Problem A
In the essay, why does the writer ask readers who recognize the man not to reveal who he was?
Problem B
Update the essay from "If you have" to "backs off permanently.", swapping "wild love" for "fierce love".

Article
Afterward he sent me an email letting me know that he would never—under any circumstance—be in any communication with me. I was to never be in touch with him, ever. Any communication of any kind was strictly forbidden. I was to eliminate his email address from my computer. The email was so painful that I deleted it permanently, and I deleted my reply to it, so it would never show up again and leave me again as devastated as it left me.
In early June of this year a mutual friend emailed me to let me know that Liam had “passed.” He was working in his shop when he suddenly fell dead. Likely he suffered a heart attack. As I’ve said, he was 62, 4 months older than I, his daughter still a child.
His death hit me harder than I imagined it would. I grieved a man I had not seen in 17 years, how he was almost the right one, how he had to write me a mean email to create separation, and how the journeys we share can not be erased. Also how life has to end and it can be too short. How loss always hits hard.
His name was not Liam, as you’ve probably guessed. I’m using that name to protect his identify. Not that it matters now.
If you have been able to guess from any of these details who he was or if you remember him from Montana, please do not reveal his identity. There are people grieving harder than I, and more pain is the last thing I’d want. But I also think that it’s fair to acknowledge wild love, the kind that camps and canoes and backpacks, the kind that tries, then gets confused, then quits trying, then gets hurt and backs off permanently.

Stored data
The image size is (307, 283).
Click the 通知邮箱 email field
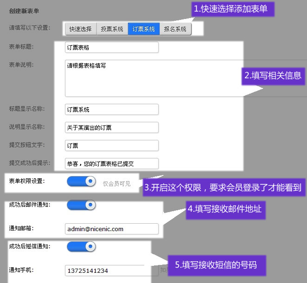[112, 229]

Written solution A
Other people are grieving harder than the writer, and more pain for them is the last thing the writer would want.

Written solution B
If you have been able to guess from any of these details who he was or if you remember him from Montana, please do not reveal his identity. There are people grieving harder than I, and more pain is the last thing I’d want. But I also think that it’s fair to acknowledge fierce love, the kind that camps and canoes and backpacks, the kind that tries, then gets confused, then quits trying, then gets hurt and backs off permanently.